If memory serves, this makes two areas of agreement. I think we agreed that 911 "Truthers" are all wet, as well.

I guess they real answer is to remove all "donations" from tax exemption status. Each person owes whatever their due money is and anything one donates to anything is just that, a "donation". An interesting lawsuit would be, if I donate money to my church and then write off the donation against my tax bill, am I funding the church with tax money. That essential is what is happening here, tax money goes to the school or in my case directly to the church. A further test may be the whole "property tax exemption" for churches and religious schools. Can “not” paying taxes but receiving tax supported service (fire, police ….) be considered state tax supported. My opinion is that the Constitution says a separation between church and state, but that is only in so far as telling people what to believe or how to believe. Nowhere does it say the state cannot charge the church (or a religious school) for a service supplied. I’m pretty sure they pay for sewage service, so why not fire and police coverage like everyone else?

So, if education is a right along the lines of speech, the government has no business being involved in it in the first place. Yet those seeking a “free” education for everyone do not seek a government-free education, they seek a government monopoly of it. Since education is a human right, the involvement of government can, logically, only serve to infringe upon that right. But that’s not what these people are really about."

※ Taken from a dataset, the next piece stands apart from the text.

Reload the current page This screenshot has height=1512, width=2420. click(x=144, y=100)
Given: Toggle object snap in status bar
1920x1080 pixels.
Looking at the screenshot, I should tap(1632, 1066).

There may be logic in your post, but your premises are false. The federal government historically serves as the guarantor of those rights you speak of. States have in the past often shown themselves to freely violate many of the freedoms enumerated in the Constitution and the Bill of Rights. You mis-label as 'government monopoly' the free and universal access to education, paid for by everyone. There are reasonable limits placed upon free speech; there are reasonable parameters to public education. Democratic government both protects those rights and sets limits on them in practice. A 'government-free' education is a libertarian pipe dream that ends in preaching Social Darwinism and justifies the doctrine of might making right. That's why so many libertarians are gun fetishists.